== Segment start ==
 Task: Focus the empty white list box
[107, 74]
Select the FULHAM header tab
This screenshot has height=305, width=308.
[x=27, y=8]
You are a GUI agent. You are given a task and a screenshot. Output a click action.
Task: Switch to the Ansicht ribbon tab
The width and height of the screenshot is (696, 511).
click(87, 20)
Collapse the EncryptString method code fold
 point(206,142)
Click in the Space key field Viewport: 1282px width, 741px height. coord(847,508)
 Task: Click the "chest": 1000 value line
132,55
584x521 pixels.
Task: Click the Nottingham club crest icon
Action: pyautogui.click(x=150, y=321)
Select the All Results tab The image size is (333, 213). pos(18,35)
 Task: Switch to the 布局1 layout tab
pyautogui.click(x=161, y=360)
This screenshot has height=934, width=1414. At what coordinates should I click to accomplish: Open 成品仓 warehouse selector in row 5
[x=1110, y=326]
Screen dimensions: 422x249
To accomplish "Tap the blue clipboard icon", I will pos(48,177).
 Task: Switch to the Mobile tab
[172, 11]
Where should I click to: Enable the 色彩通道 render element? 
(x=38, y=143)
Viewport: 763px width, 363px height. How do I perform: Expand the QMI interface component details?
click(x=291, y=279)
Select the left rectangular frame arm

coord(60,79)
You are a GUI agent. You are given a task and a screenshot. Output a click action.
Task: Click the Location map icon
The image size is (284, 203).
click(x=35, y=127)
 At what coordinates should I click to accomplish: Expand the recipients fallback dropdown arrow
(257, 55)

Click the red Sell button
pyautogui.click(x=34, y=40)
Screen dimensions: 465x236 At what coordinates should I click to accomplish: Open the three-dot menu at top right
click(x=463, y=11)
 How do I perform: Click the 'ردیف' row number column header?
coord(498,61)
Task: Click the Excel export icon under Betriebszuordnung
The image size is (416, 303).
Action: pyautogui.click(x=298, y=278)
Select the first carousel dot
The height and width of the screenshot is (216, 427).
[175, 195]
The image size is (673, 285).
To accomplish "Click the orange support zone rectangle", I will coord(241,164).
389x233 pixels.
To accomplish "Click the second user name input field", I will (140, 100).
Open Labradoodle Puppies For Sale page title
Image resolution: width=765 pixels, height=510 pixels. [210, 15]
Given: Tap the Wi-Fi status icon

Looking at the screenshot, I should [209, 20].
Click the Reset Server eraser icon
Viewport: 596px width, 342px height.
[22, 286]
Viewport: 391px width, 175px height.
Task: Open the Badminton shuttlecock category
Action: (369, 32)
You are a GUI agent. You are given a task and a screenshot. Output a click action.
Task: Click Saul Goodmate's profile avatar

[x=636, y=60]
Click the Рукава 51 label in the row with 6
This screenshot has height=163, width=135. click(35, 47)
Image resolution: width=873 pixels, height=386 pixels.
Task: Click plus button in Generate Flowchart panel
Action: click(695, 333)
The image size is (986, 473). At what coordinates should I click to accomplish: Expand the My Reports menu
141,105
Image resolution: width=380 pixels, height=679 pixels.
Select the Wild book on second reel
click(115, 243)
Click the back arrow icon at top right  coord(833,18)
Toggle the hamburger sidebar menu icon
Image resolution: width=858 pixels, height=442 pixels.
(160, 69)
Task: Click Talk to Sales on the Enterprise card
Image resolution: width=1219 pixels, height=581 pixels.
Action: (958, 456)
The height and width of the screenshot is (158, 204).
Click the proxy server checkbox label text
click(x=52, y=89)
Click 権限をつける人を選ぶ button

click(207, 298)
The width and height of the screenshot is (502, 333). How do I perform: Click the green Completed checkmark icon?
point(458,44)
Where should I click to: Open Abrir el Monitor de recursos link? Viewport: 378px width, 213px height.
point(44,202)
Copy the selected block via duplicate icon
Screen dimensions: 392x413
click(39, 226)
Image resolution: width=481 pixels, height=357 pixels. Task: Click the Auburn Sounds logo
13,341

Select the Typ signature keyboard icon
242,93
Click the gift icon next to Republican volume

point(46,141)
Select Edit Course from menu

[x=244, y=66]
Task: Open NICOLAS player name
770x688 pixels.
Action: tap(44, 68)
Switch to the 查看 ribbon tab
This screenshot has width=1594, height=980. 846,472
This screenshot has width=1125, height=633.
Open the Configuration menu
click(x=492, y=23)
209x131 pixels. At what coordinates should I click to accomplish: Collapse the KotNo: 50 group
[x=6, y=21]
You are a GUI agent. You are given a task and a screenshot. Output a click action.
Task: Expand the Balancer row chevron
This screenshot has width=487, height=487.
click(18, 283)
== Segment end ==
What to work on :: Print nothing but the lines from the line with "Task: Open NICOLAS player name" to the last line of the records above. Both of those lines count.

Exercise solution ::
Task: Open NICOLAS player name
770x688 pixels.
Action: tap(44, 68)
Switch to the 查看 ribbon tab
This screenshot has width=1594, height=980. 846,472
This screenshot has width=1125, height=633.
Open the Configuration menu
click(x=492, y=23)
209x131 pixels. At what coordinates should I click to accomplish: Collapse the KotNo: 50 group
[x=6, y=21]
You are a GUI agent. You are given a task and a screenshot. Output a click action.
Task: Expand the Balancer row chevron
This screenshot has width=487, height=487.
click(18, 283)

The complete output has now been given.